This topic describes how to assign a Resource Access Management (RAM) role to a trusted entity. You can grant a RAM role the permissions to access Log Service and assign the role to a trusted entity. This allows the trusted entity to manage Log Service resources. To do so, you must use your Alibaba Cloud account to create a RAM role, grant permissions to the RAM role, and then grant the AssumeRole permission to a RAM user of an Alibaba Cloud account. Then, you can assign the role to the RAM user and receive a Security Token Service (STS) token for the role.
Background information
RAM roles and RAM users are identities that are managed in RAM. A RAM role is a virtual identity that does not have any credentials, such as a password or an AccessKey pair. You can assign the RAM role to a trusted entity, such as an Alibaba Cloud account, RAM user, or Alibaba Cloud service. After the trusted entity receives an STS token for the RAM role, the trusted entity can use the STS token to access the resources that the RAM role is authorized to use.
Step 1: Create a RAM role and specify an Alibaba Cloud account for the RAM role
Step 2: Grant permissions to the RAM role
After you create a RAM role, the RAM role does not have permissions on Alibaba Cloud resources. You must grant the RAM role the permissions to manage Log Service resources. The Alibaba Cloud account that is specified in the previous step can assume the RAM role and manage Log Service resources.

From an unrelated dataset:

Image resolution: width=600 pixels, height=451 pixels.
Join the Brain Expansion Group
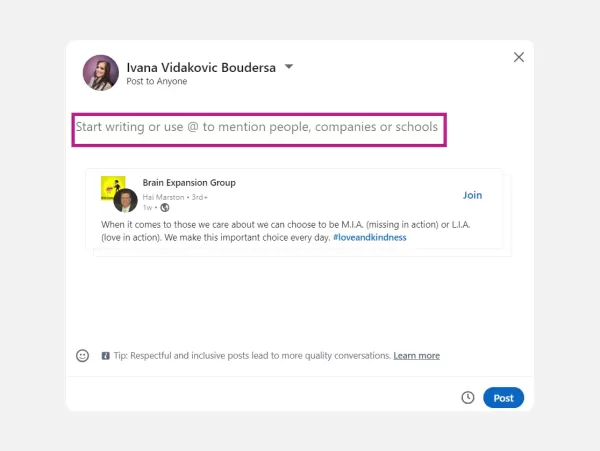(x=472, y=195)
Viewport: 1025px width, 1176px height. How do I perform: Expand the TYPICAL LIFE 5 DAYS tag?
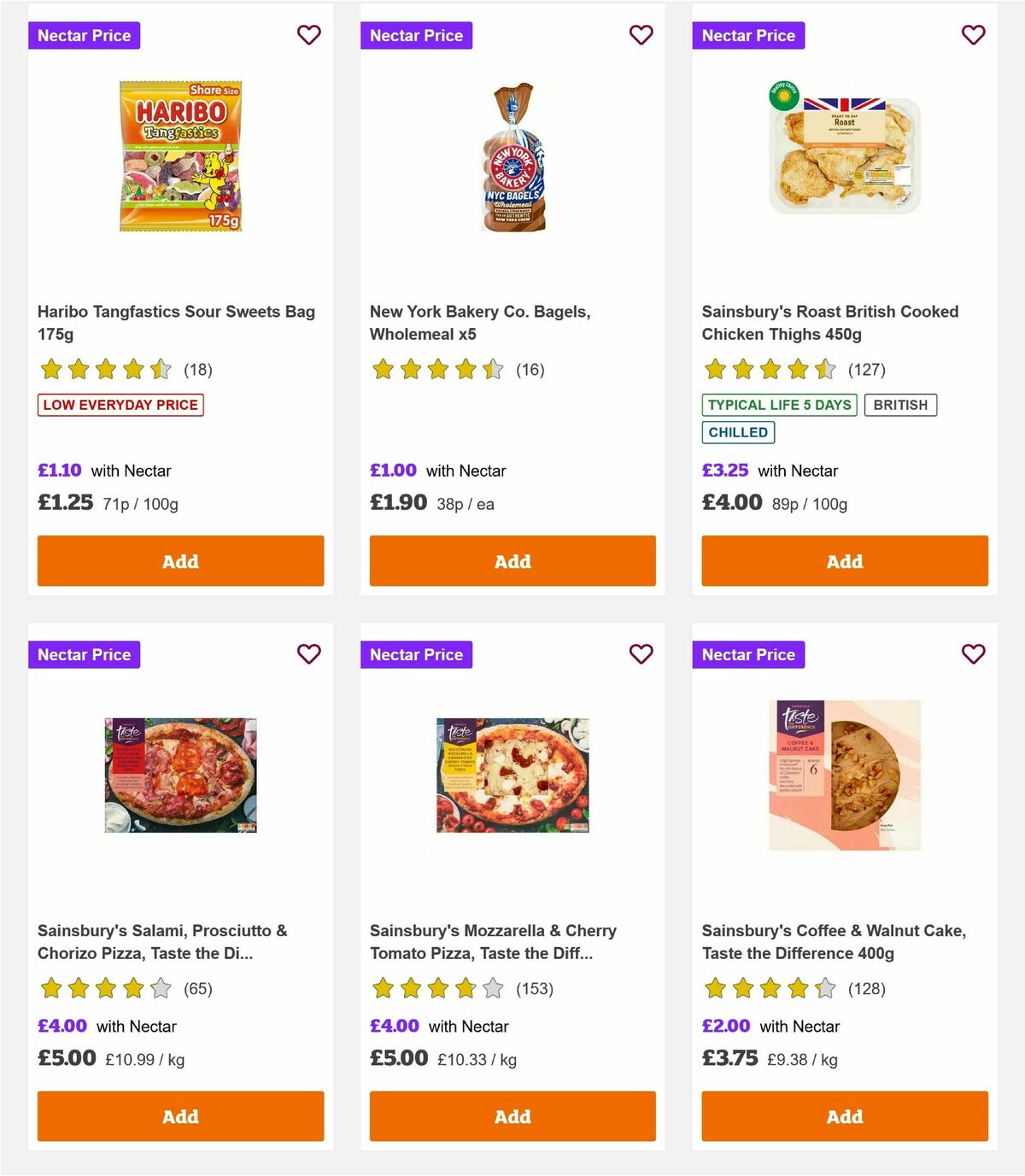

You can attach one or more policies to a RAM role. The policies include system policies and custom policies. To grant full access permissions on Log Service to a RAM role, perform the following steps:
- In the left-side navigation pane, click RAM Roles.
- On the RAM Roles page, find the RAM role, and click Add Permissions in the Actions column.
- In the Add Permissions pane, click System Policy, select the AliyunLogFullAccess policy, and then click OK.
- Confirm the authorization result, and then click Complete.
Step 3: Assign the RAM role to a RAM user of the specified Alibaba Cloud account
To use a RAM role, a RAM user must first assume the RAM role. This allows the RAM user to manage resources that the RAM role is authorized to use.
The specified Alibaba Cloud account must attach the AssumeRole policy to a RAM user of the account. Then, the RAM user can call the AssumeRole operation and assume the RAM role that is created in Step 1: Create a RAM role and specify an Alibaba Cloud account for the RAM role.
- In the left-side navigation pane, choose .
- On the Users page, find the RAM user, and then click Add Permissions in the Actions column.
- In the Add Permissions pane, click System Policy, select the AliyunSTSAssumeRoleAccess policy, and then click OK.
- Confirm the authorization result, and then click Complete.
Step 4: Obtain an STS token for the RAM role
After a RAM user is granted the AssumeRole permission, the RAM user calls the AssumeRole operation to obtain a temporary STS token for the RAM role that is created in Step 1: Create a RAM role and specify an Alibaba Cloud account for the RAM role.